Jake gazed at him silently, all of the wariness returned to his features.

"Oh, don't give me that look. You're the one who just now confirmed you've been busy changing teams." The traffic was light and the sidewalks were empty now that Burke was returning inside. "If you believe I didn't have my suspicions even without meeting one of your recent playmates, I think I'm insulted."

"Really? If you suspected, I wish you'd told me." Jake glowered even as he started the car. "I could have used the news a lot earlier than I got it, and it's not like you didn't have a great chance to say something right after we first met."

"What? You mean after that proposition of yours?" On some level, Charlie was amazed to hear himself raise his voice in public. "Are you mad? Jake, you were sixteen!" Then he craned around to check their surroundings again. No, they were driving through a quiet Hollywood neighborhood.
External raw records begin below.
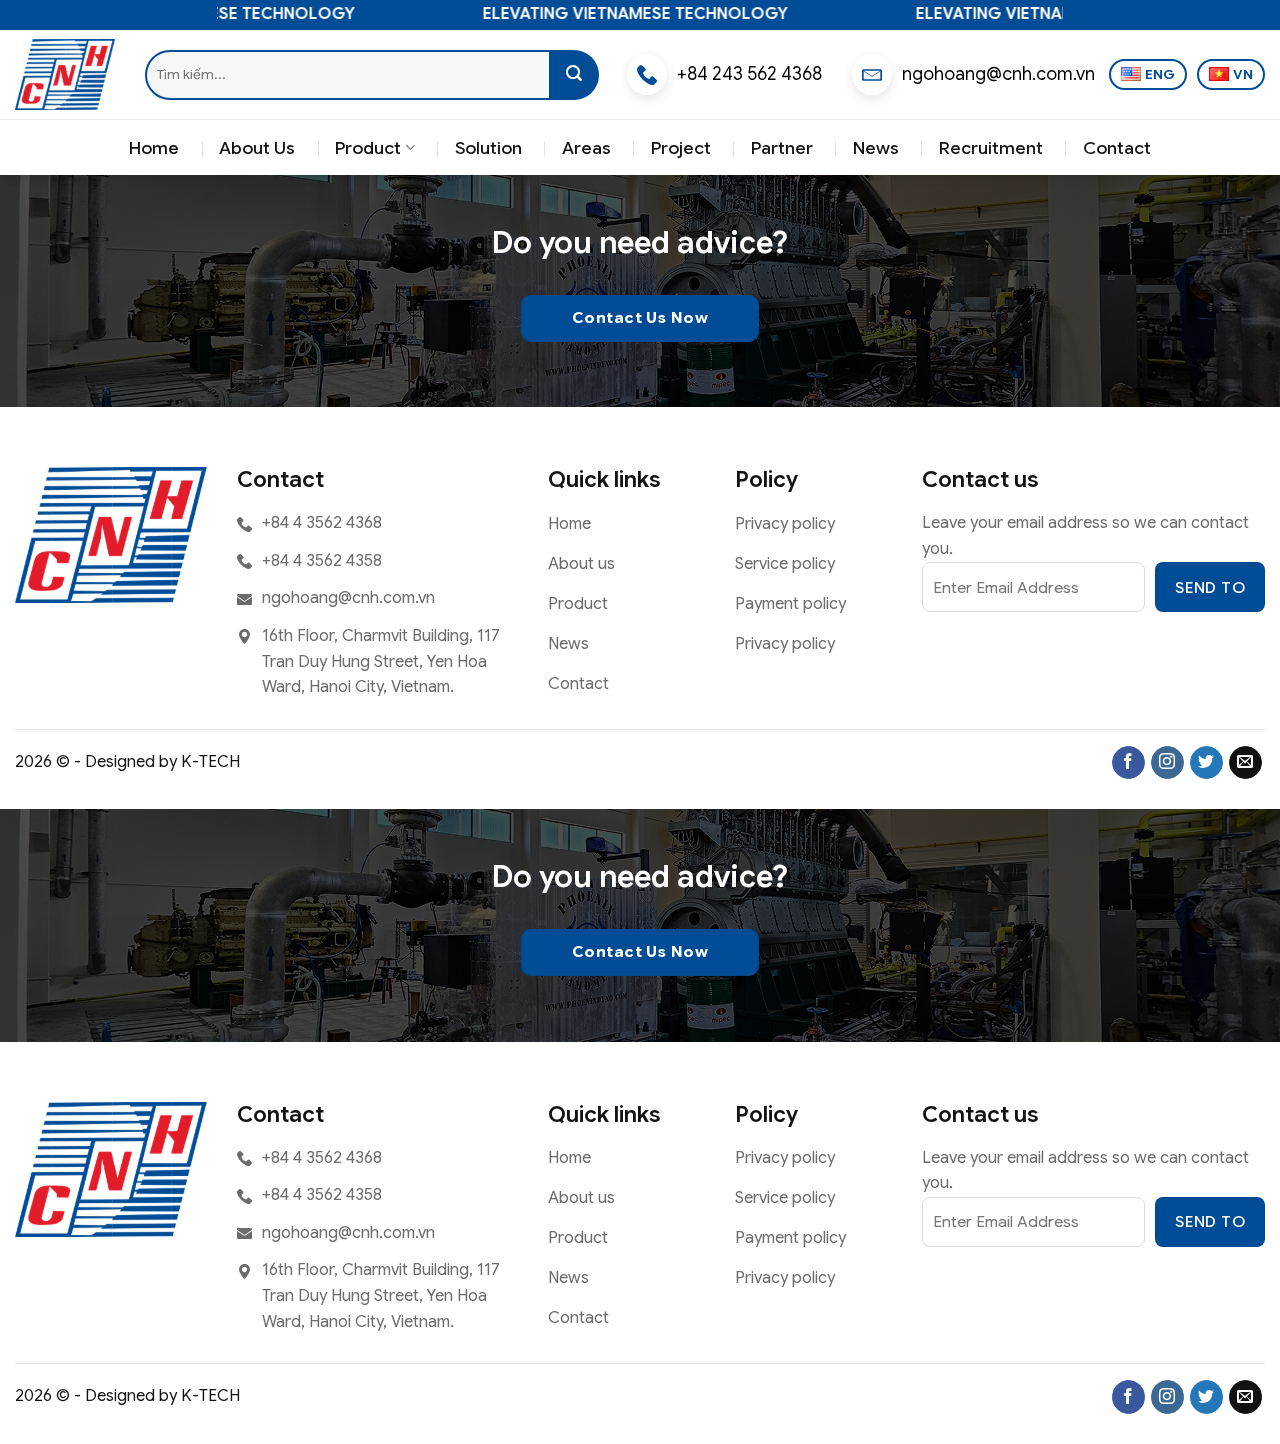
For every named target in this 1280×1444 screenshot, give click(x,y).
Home (154, 148)
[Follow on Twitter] (1206, 763)
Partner (782, 148)
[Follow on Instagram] (1167, 763)
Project (681, 148)
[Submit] (574, 75)
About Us (257, 148)
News (876, 148)
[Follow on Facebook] (1128, 763)
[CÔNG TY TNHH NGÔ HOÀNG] (65, 74)
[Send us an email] (1245, 763)
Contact (1117, 148)
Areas (586, 148)
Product (368, 148)
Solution (488, 148)
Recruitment (991, 148)
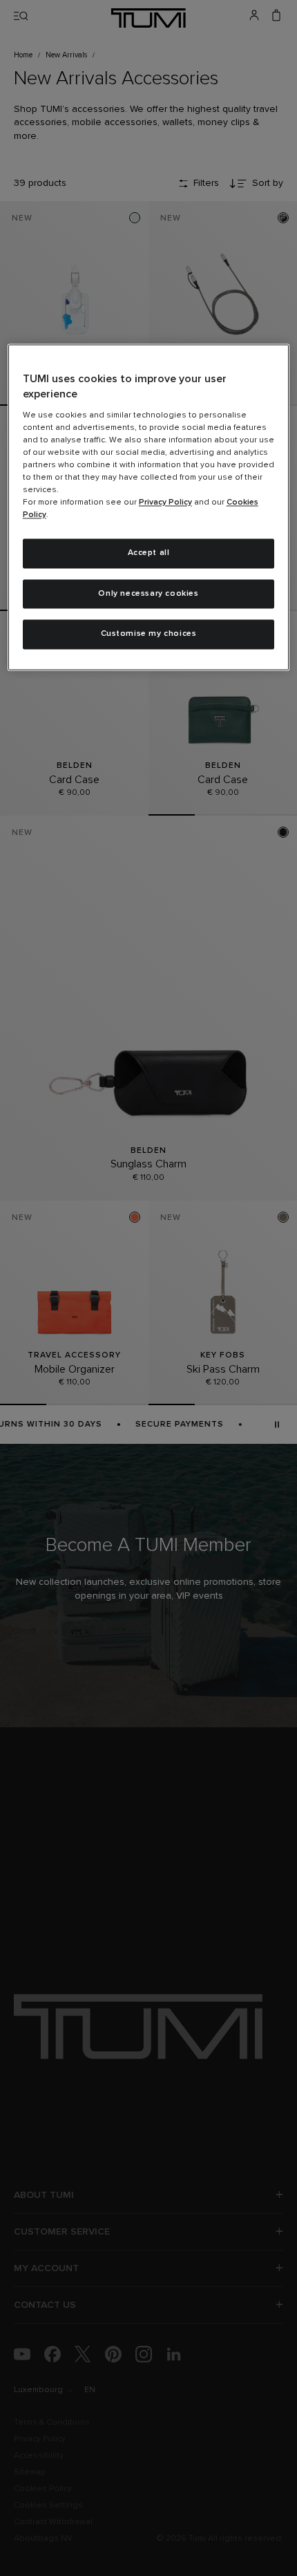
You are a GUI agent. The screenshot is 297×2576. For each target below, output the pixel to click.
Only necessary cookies (148, 594)
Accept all (149, 553)
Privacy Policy (165, 502)
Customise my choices (149, 634)
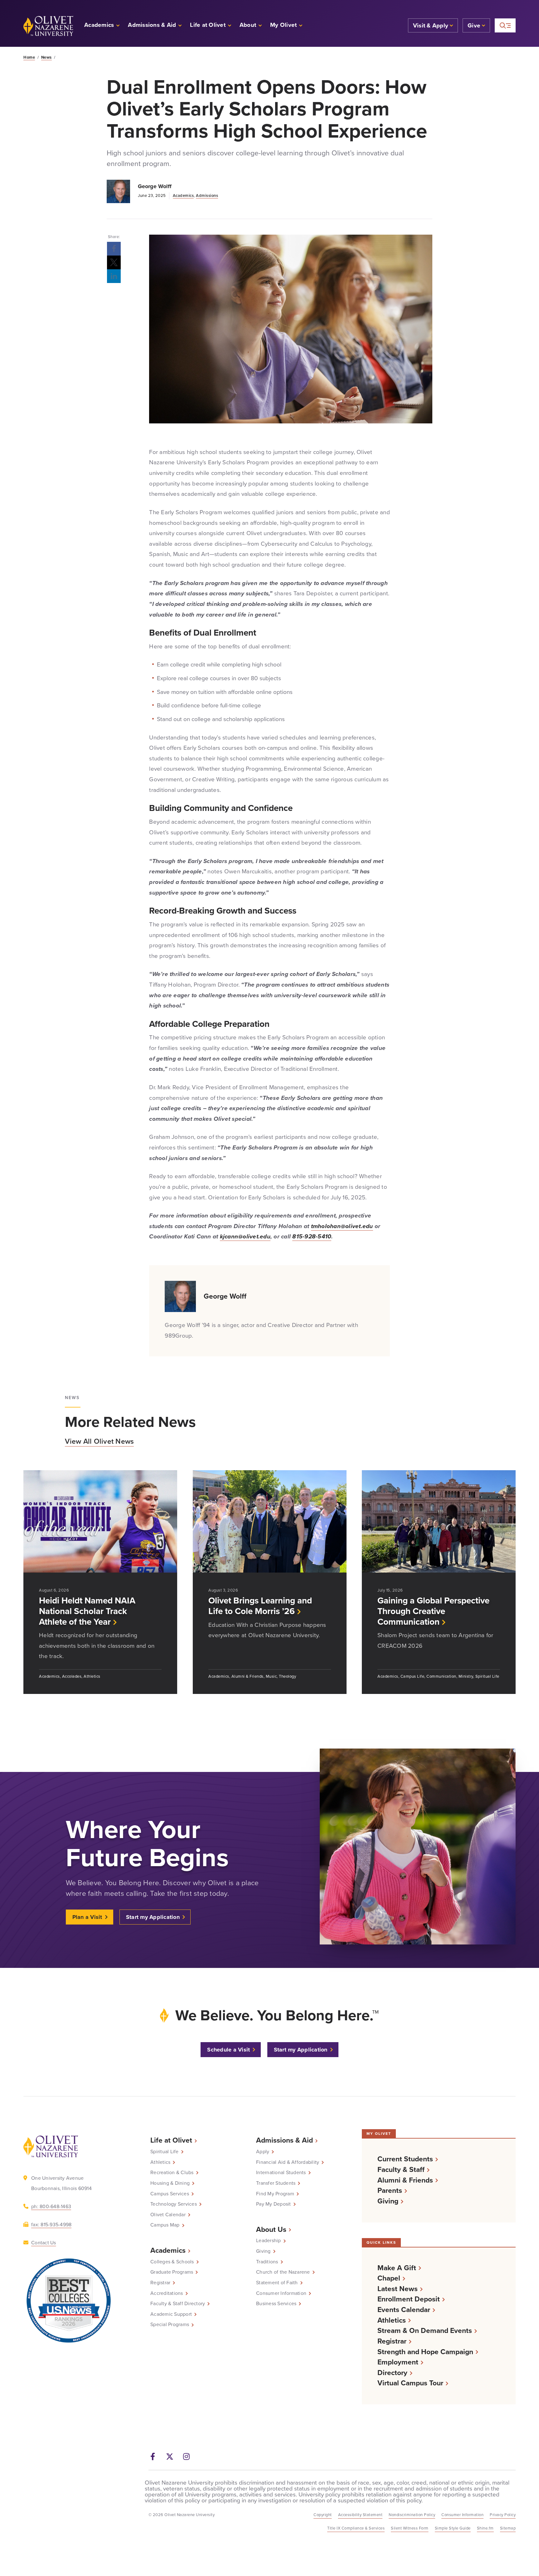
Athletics (160, 2162)
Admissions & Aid (284, 2140)
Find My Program (275, 2194)
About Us (271, 2229)
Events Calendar (403, 2310)
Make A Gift (396, 2268)
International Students (281, 2172)
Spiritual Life (164, 2152)
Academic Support (171, 2314)
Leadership (268, 2240)
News (46, 57)
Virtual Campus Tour (410, 2383)
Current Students (405, 2159)
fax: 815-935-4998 (51, 2224)
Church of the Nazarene (283, 2272)
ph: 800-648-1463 (51, 2206)
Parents (389, 2190)
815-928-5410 (311, 1236)
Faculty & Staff (401, 2170)
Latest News (397, 2289)
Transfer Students (275, 2183)
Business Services (276, 2303)
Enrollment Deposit (408, 2299)
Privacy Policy (503, 2515)
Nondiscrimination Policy (412, 2515)
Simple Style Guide (453, 2528)
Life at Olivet (171, 2140)
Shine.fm (485, 2528)
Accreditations (166, 2293)
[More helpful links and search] (505, 25)
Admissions (207, 195)
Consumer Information (281, 2293)
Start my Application (153, 1917)
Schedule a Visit (228, 2050)
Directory (392, 2373)
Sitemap (508, 2528)
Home (29, 57)
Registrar (160, 2283)
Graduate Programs (171, 2272)
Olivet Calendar (168, 2215)
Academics (183, 195)
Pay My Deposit (273, 2204)
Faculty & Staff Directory (177, 2303)
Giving (263, 2251)
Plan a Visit (87, 1917)
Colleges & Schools (172, 2262)
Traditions (267, 2262)
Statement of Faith (277, 2283)
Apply (262, 2152)
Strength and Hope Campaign (425, 2352)
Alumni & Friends (405, 2180)
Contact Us (43, 2242)
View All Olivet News (99, 1441)
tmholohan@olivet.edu (342, 1226)
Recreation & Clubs (172, 2172)
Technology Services (173, 2204)
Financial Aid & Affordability (287, 2162)
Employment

But Jake still had to raise his voice right back, even if it was only to be heard over the engine. "So what? You were, I don't know, twenty-five?"

"Twenty-six, as opposed to sixteen. I was too old for you even if you hadn't been offering up your all merely to keep your sister from having to do likewise with my fellow backer because of his moronic ideas about how to cast that insipid rooftop review."

"Trust you to get that said in one breath." Jake snorted. "And, let me point out here, The Nighttime Chorale not only paid back the stake you inherited from your uncle, it made Laura's career. Once you forced Kimble and the producers to cast her."

"Because she could sing, and because Kimble, the producers, and I had all agreed not to use the casting couch. He deserved any frustration he got after trying to cheat on our deal."

"Doesn't change the fact you made them cast her. I would have come across, you know. Fair's fair."

"Sixteen. Back then your sister would have needed to look up the anatomy to find out where to start, and she still would have gelded me with a dull and rusty tuning fork."

"Maybe," Jake said although he had winced.

"Likely. Don't forget, I know the pair of you. I know you both all too well. And I prefer escorting her to dinner parties while speaking in a baritone, thank you." Charlie narrowed his eyes. "Don't you dare tell me you weren't relieved at the time."

"Maybe?"

"Aroo," Ducky interjected, his half-bark, half-moan disapproving.

"No," Charlie told him. "You do not get an opinion. You weren't present; believe me, I would have noticed."

"I think he saw a cat at that last stop sign. Anyhow, 'maybe' is all you get. After you marched me back home to Hell's Kitchen that night, Laura asked me what I thought I was trying to do, and I couldn't altogether tell her. I had to wonder. Then, after I moved out here, and female extras were trying hard to cozy up to Laura Moore's brother, I had to wonder even more. 'How weary, stale, flat, and unprofitable--'"

"Thank you, Master Shakespeare. Good to know you paid attention to more than maps in those college classes."

"I wasn't going to waste Laura's money even if I did pay her back."

"Oh? You don't sponge worth a damn, do you? No wonder she's reduced to sneaking you gloriously ridiculous roadsters on birthdays when you can't refuse." Charlie took a deep breath and let it out. He had no right to complain, but since Jake had broached the topic-- "I've been in and out of Hollywood for years, you know, if you were so very, very curious."